Text:
Start of Block
Books Received, August 19 — 25
All acquired for commissions. It was a very heavy week for requests for authors named “Brennan”.
The sound of the horn pierces the apeiron, shattering the stillness of that realm. Its clarion call creates ripples, substance, something more. It is a summons, a command. There is will. There is need. And so, in reply, there is a woman.
At the beginning―no―at the end―she appears, full of fury and bound by chains of prophecy.
Setting off on an unexplained quest from which she is compelled to complete, and facing unnatural challenges in a land that doesn’t seem to exist, she will discover the secrets of herself, or die trying. But along the way, the obstacles will grow to a seemingly insurmountable point, and the final choice will be the biggest sacrifice yet.
This is the story of a woman’s struggle against her very existence, an epic tale of the adventure and emotional upheaval on the way to face an ancient enigmatic foe. This could only have been spun from the imagination of Marie Brennan, award-winning author and beloved fantasist, beginning a new series about the consequences of war―and of fate.
Once, there was a call — a binding — and so, a woman appeared, present in body but absent in knowledge of her past self.
Making the ultimate journey of rediscovery was not without its own pitfalls — or rewards — and now Ree, a roaming archon, spirit of legend and time and physically now bound to her current form, has yet to fully uncover her true identity.
Ree has spent her last innumerable seasons on the move — orbiting, in some sense, the lands of her only friend in this world, Aadet, who has become intricately involved in the new post-revolution politics of his people. Swinging back from the forests surrounding Solaike, Ree falls in with another wandering band, some refugees accompanied by their own archon, who seems to know much more about Ree’s own origins than she ever dared to hope.
The Borderlands aren’t like anywhere else. Don’t try to smuggle a phone or any other piece of technology over the wall that marks the Border ― unless you enjoy a fireworks display in your backpack. (Ballpoint pens are okay.) There are elves, harpies, and ― best of all as far as Elliot is concerned ― mermaids.
“What’s your name?”
“Serene.”
“Serena?” Elliot asked.
“Serene,” said Serene. “My full name is Serene-Heart-in-the-Chaos-of-Battle.”
End of Block
Saved entries
Start of Block
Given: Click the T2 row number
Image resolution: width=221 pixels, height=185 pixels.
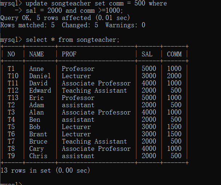Looking at the screenshot, I should 11,105.
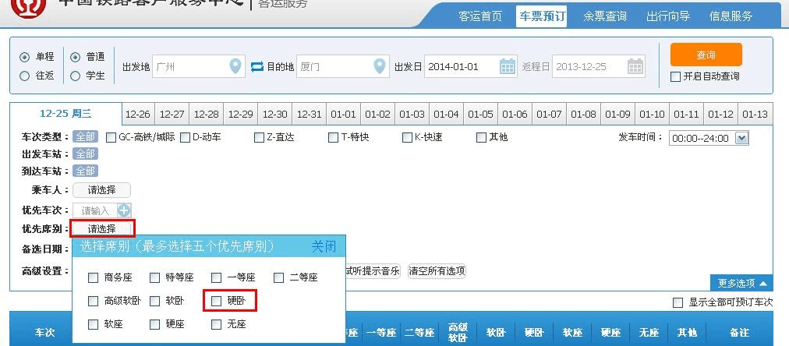Open the 乘车人 请选择 passenger selector

pos(101,190)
End of Block
How to complete this task:
Name every character in the book descriptions of the books-received text, not counting authors.

Written response:
Ree, Aadet, Elliot, Serene